How a liar gets caught


A while ago I wrote an article about what happens to a mortgage after you sign the papers. Read the article if you really want to know, but the cliffnotes version is that your mortgage gets bundled up with hundreds or thousands like it, and then sold to an investor (like a pension fund, or an asset management company). My new job in London actually involves helping banks make financial packages like this.

The sale of your mortgage not only gives the bank more money with which make another loan, but it also moves the risk of default and foreclosure to the investors. In other words, when people fail to make their payments, it's the investors, not the banks, who lose money (this isn't entirely true, but it's close enough and the truth would be a whole different article on the structure of mortgage-backed securities).

So investors know that when they buy a mortgage investment, there is a chance that they could lose money. They (and the banks) then hire PhD's in the fields of statistics to figure out how many people in each investment will foreclose. It's kinda like the national elections when we know who won the state of California, and by what percentage, even though only 5% of the votes have been counted.

These calculations are based on very specific things, ranging from income levels to credit scores to occupation (uh-huh... remember when that mortgage application asked if it was going to be your primary residence?). When the facts are right these investors are spot-on and they end up getting the return they were looking for and everyone goes home happy. But what happens when you lie on your loan application?

If the loan was fraudulent (using fake income numbers, etc.) then the investors (remember that the money being invested is usually someone's pension, or someone else's college fund) get screwed. There's a great article on CNN.com about a new industry being founded, which exists to analyze bad loans and discover if they were fraudulent.

The result is that banks are going to soon be under attack for the thousands of "liar loans" that they issued. Liar loans are already discounted at sale due to a statisically higher risk of default, but if an investigator can determine that fraud was involved (such as people falsely claiming that the house was "owner occupied", or grossly inflating income) they can push the loss back on the bank. And the bank, with the new evidence of fraud, has the ability to then pursue the borrower.

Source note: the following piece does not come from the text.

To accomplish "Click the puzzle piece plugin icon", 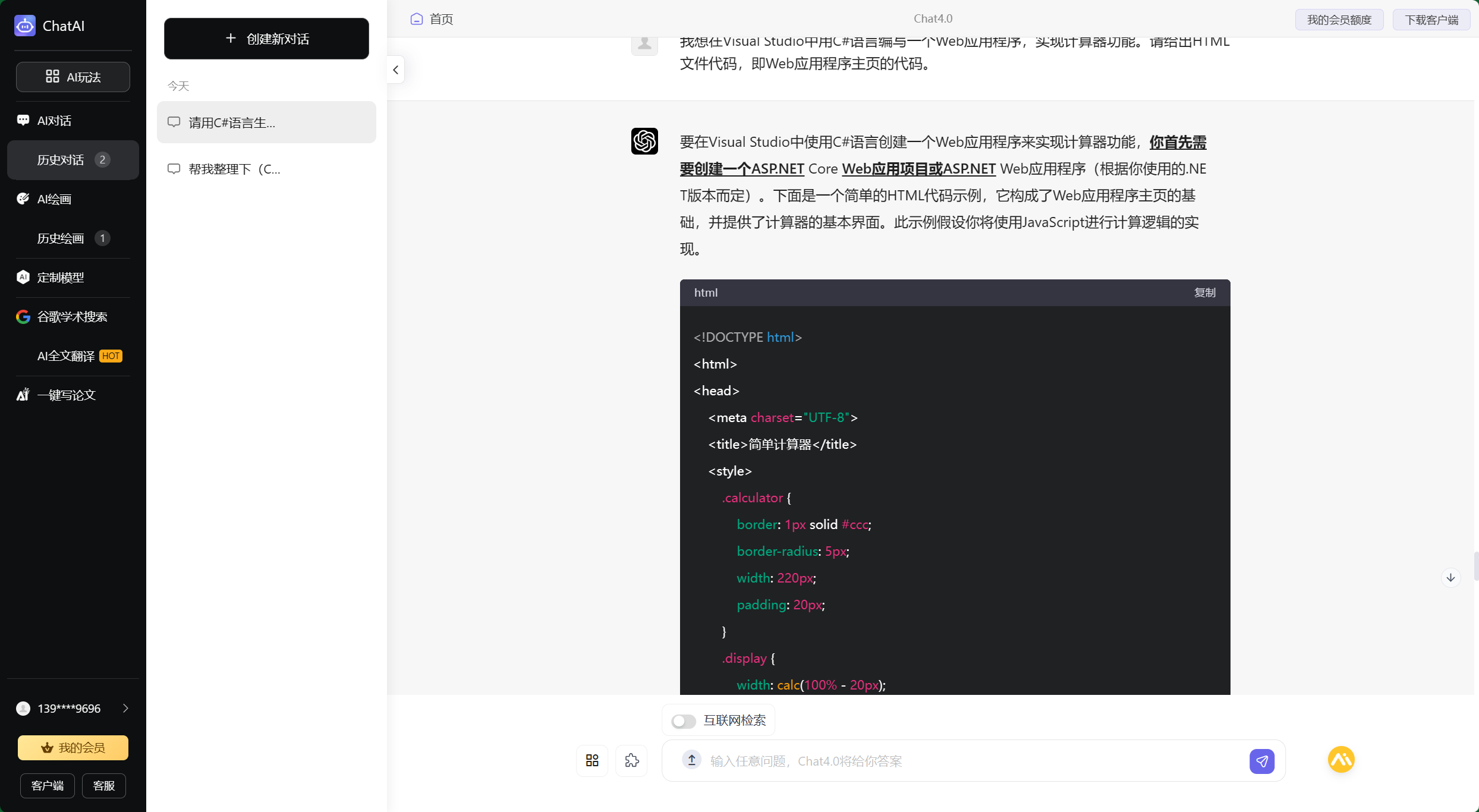I will (631, 760).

Casey Serin (someone you are probably sick of hearing about if you read any blogs about housing) is a prime example of someone who fit all of the "fraud" requirements. He lied about occupation, he lied about income and he bought multiple houses at the same time so that
the lenders wouldn't be aware of each other.

By law, if they had evidence, the banks could foreclose on Casey properties, and then sue him for any losses they took, since those losses were the result of fraudulent behaviour. The good news for Casey is that they are unlikely to pursue him. He's so deep in debt that there's nothing for the banks to go after.

But liar loans are everywhere. A wide spectrum of the population, ranging from the investor who wanted just a little bit more than he could chew, to the couple who wanted a house just a little bit bigger for their family. What do you do if you wake up one morning with the guilt (and fear) of being in a fraudulent loan? The market was going crazy and you just had to get in, and you just fudged the data a bit to make it possible.

The official advice is to gather up all of your paperwork and turn yourself in to the attorney general in your state. But no one is going to do that.

The next best thing is to re-finance or sell. Doing either will pay off your fradulent loan in full and give you a fresh start with an honest loan. Your new loan probably will have a higher rate than your old one, and your monthly payment will likely go up. But that's only fair since you payments were illegally low to begin with. Does that make everything better and your fraud go away? Of course not, it's like stealing something, but feeling guilty and returning it before anyone notices. Just like the theft, your odds of discovery will probably drop significantly by doing this, but you are still liable for your past actions.

Oh, and from now on, fill out your mortgage application honestly. The peace of mind you will get will greatly outweigh the slight loss in cashflow.